It's not something I worry about worry about, but I do wonder whether Sheba has enough to do during the day. I mean, not that she acts bored, or gets into the trash or tears up the furniture or whatever it is that dogs are supposed to do when they're bored. I just wonder if she's gotten, y'know, dumb, 'cause we never ask her to roll objects around with her nose until food falls out, jump over/through/around a series of small obstacles, or solve crimes with the neighborhood children. It's possible that I'm projecting: assuming she must be bored because I would be bored if I had her life. Maybe I'm projecting even more than that, and I'm just bored with my life and this has nothing to do with Sheba at all. I don't know.
In any case, we tried, this week, to give her something a little more challenging than usual. I cut a hole in a milk jug, and put tennis balls inside. Why tennis balls? They're one of the few things she pays attention to. If one rolls under an object and she can't reach it, she'll flop down on the floor and stare at it pointedly until someone retrieves it for her. If it's particularly urgent, she'll even whine a little, though that's rare.
Okay, so there are tennis balls in this thing. Huh.And it sort of worked, in that she was interested in the milk jug, but she's not much of a creative thinker, I guess. Her first strategy was to stick her nose directly into the hole and attempt to get the balls out that way, which failed,
If I could just get a little bit closer . . . and then the backup plan was to stare at the husband and me in the expectation that we'd deal with the problem for her.
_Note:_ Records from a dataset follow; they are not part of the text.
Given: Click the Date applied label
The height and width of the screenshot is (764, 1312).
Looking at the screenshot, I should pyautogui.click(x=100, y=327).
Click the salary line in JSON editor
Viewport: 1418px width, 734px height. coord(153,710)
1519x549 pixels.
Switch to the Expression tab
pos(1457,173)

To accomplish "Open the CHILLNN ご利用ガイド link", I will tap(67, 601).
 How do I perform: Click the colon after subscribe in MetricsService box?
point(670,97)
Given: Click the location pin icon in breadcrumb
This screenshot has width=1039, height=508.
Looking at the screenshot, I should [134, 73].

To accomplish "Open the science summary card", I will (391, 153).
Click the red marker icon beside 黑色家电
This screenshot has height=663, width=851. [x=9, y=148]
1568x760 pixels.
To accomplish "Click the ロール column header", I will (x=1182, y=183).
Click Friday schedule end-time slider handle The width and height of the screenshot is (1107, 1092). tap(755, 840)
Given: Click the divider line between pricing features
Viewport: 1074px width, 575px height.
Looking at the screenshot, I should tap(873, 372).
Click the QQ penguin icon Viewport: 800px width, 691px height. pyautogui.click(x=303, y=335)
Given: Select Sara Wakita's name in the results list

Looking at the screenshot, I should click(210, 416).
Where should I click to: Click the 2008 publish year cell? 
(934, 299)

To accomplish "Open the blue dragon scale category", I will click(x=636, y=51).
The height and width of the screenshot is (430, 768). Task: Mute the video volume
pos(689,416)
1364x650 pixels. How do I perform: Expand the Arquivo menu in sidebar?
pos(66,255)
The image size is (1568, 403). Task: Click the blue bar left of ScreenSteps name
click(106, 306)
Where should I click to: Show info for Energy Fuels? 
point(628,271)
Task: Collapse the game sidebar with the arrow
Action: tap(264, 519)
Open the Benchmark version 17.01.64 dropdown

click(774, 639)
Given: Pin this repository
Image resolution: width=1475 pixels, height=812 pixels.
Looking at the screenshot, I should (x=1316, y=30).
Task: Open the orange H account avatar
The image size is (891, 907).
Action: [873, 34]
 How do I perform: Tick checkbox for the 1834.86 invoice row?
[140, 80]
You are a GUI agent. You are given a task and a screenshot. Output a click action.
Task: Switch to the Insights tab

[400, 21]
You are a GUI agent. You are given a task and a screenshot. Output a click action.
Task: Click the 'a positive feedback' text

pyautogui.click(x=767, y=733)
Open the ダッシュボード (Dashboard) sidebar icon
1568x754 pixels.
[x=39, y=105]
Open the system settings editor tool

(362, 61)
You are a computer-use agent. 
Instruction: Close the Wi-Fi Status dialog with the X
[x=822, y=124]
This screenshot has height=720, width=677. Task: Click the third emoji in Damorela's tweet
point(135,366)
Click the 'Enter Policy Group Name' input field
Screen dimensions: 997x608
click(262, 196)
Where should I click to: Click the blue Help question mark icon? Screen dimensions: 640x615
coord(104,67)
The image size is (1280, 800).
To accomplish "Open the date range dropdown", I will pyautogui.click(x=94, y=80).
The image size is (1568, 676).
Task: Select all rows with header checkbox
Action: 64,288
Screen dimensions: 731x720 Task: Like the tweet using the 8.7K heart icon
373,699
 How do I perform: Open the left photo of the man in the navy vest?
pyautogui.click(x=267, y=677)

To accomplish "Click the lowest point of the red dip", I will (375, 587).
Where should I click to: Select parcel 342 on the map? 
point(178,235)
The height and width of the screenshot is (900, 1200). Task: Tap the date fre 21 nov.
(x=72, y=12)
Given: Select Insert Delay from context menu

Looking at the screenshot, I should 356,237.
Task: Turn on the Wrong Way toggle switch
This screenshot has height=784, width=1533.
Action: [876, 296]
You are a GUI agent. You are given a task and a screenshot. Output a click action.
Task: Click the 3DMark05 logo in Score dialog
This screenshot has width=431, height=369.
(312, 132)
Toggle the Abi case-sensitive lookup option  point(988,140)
No. Seriously. What the fuck is this? Give me my balls back.When we didn't take the balls out for her, she lost interest; when we put a rawhide in the milk jug, she regained interest; when she couldn't get the rawhide out either, she lost interest again. Possibly this was too complicated for a first attempt at mental enrichment crap, especially since the relevant actions (rolling the jug over, picking it up and shaking it around) aren't things she typically does with anything else.
That's pretty much the whole story, but while you're here -- I'm interested in maybe trying to do some clicker training with her, but we looked at clickers the other day at the pet store and they were sort of ridiculously priced. (Considering that its only function is to make a noise -- and not even a
pleasant noise -- $6 seems unreasonable.) I know there has to be something we have around the house that could be used instead, but I'm having trouble thinking of it. (Sheba's not the only one here with the occasional failure of imagination.) Any suggestions?